• Instrução 1: No texto sobre as guerras comerciais, o que é apontado como chave para determinar a exposição do Brasil aos efeitos da guerra comercial?
• Instrução 2: Transcreva do texto sobre as guerras comerciais o trecho que vai de "Olhando do ponto" até "da guerra comercial.".

• Texto do exercício:
*-*-*
Olhando do ponto de vista brasileiro, as guerras comerciais tendem a aumentar os impactos nos ganhadores e perdedores do comércio internacional, principalmente, se analisados por setores. No caso do agronegócio, o Brasil, em geral, tem se beneficiado com aumento das exportações para a China. No setor industrial, a preocupação maior é o desvio da rota comercial para o Brasil e o impacto para os produtores brasileiros no mercado interno e na exportação (quedas de preços no mercado mundial). Num cenário hipotético em que a China anuncie aumento de compras de soja dos EUA e mantenha restrições para outros setores, o Brasil pode perder na soja e perder no setor industrial. Portanto, o fortalecimento da competitividade do setor industrial e de serviços no Brasil é chave para determinar a exposição do país aos efeitos da guerra comercial.
*-*-*
• Dados fornecidos:
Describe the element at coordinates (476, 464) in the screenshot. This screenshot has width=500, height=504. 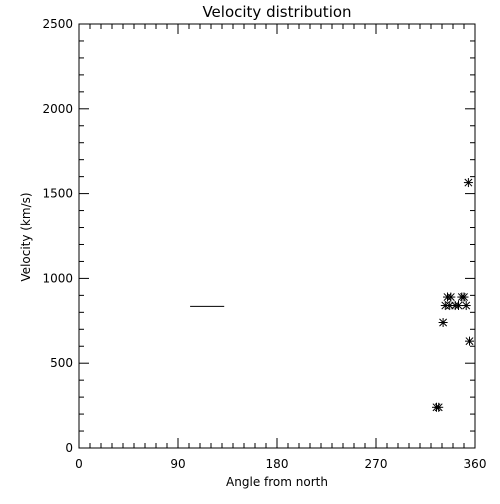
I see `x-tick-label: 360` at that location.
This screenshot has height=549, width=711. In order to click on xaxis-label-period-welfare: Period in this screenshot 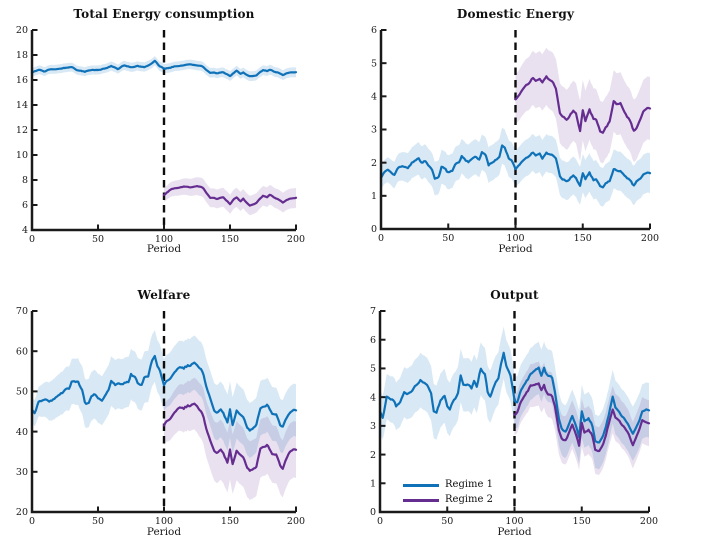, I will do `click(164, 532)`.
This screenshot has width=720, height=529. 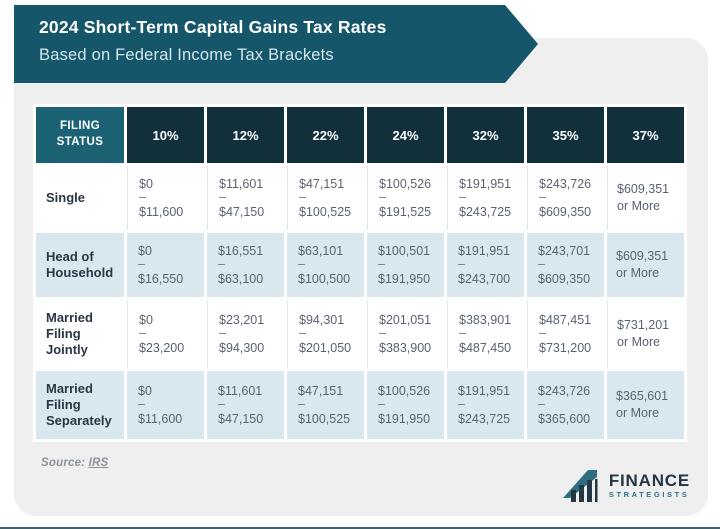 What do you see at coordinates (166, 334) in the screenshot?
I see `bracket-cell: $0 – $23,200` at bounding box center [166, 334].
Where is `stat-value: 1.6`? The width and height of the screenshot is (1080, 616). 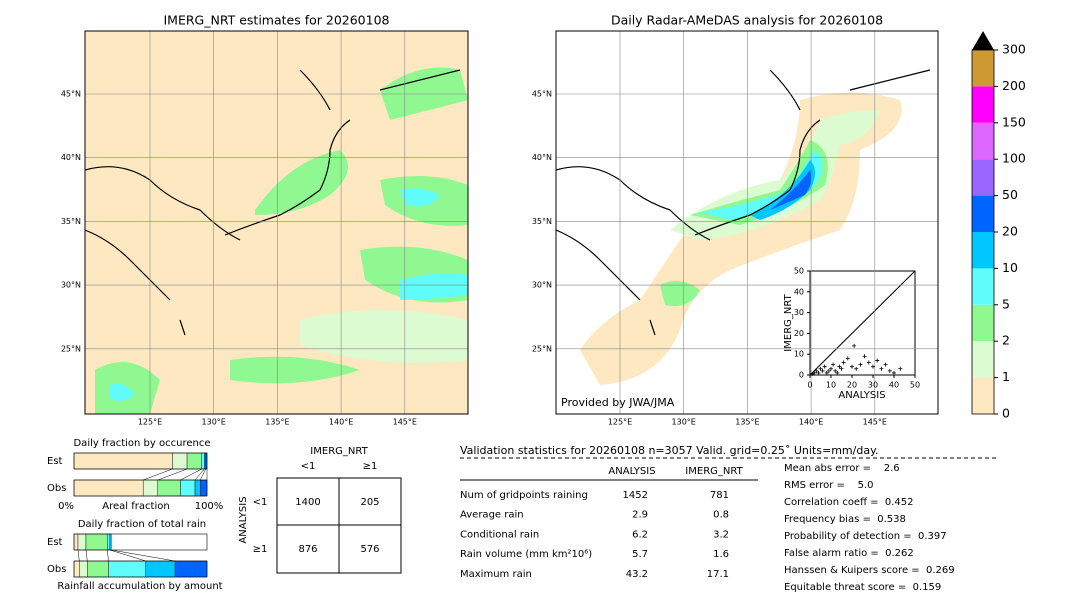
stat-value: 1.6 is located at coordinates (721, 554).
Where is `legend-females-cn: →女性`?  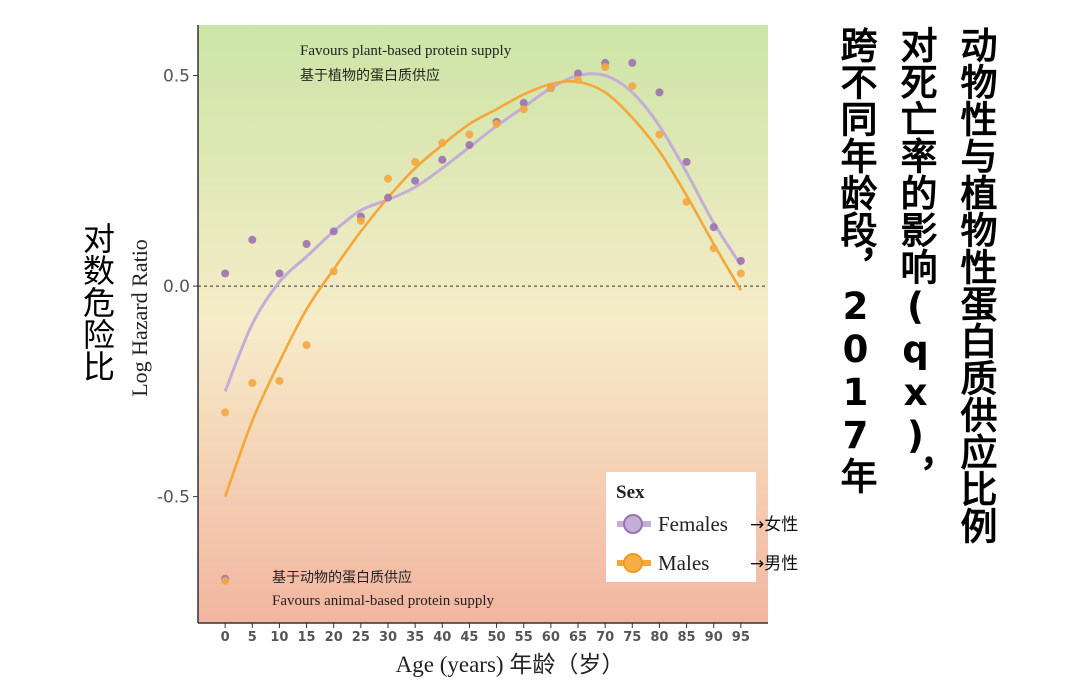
*-*-*
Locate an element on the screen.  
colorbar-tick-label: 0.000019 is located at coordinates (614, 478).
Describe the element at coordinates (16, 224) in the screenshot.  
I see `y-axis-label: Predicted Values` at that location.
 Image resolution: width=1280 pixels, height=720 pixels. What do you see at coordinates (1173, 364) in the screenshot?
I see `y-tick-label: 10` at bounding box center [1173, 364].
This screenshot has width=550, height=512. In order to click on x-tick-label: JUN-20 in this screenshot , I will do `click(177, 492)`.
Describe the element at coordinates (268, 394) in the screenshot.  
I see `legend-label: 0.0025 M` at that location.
*-*-*
• Resultado 1: O fortalecimento da competitividade do setor industrial e de serviços no Brasil.

• Resultado 2:
Olhando do ponto de vista brasileiro, as guerras comerciais tendem a aumentar os impactos nos ganhadores e perdedores do comércio internacional, principalmente, se analisados por setores. No caso do agronegócio, o Brasil, em geral, tem se beneficiado com aumento das exportações para a China. No setor industrial, a preocupação maior é o desvio da rota comercial para o Brasil e o impacto para os produtores brasileiros no mercado interno e na exportação (quedas de preços no mercado mundial). Num cenário hipotético em que a China anuncie aumento de compras de soja dos EUA e mantenha restrições para outros setores, o Brasil pode perder na soja e perder no setor industrial. Portanto, o fortalecimento da competitividade do setor industrial e de serviços no Brasil é chave para determinar a exposição do país aos efeitos da guerra comercial.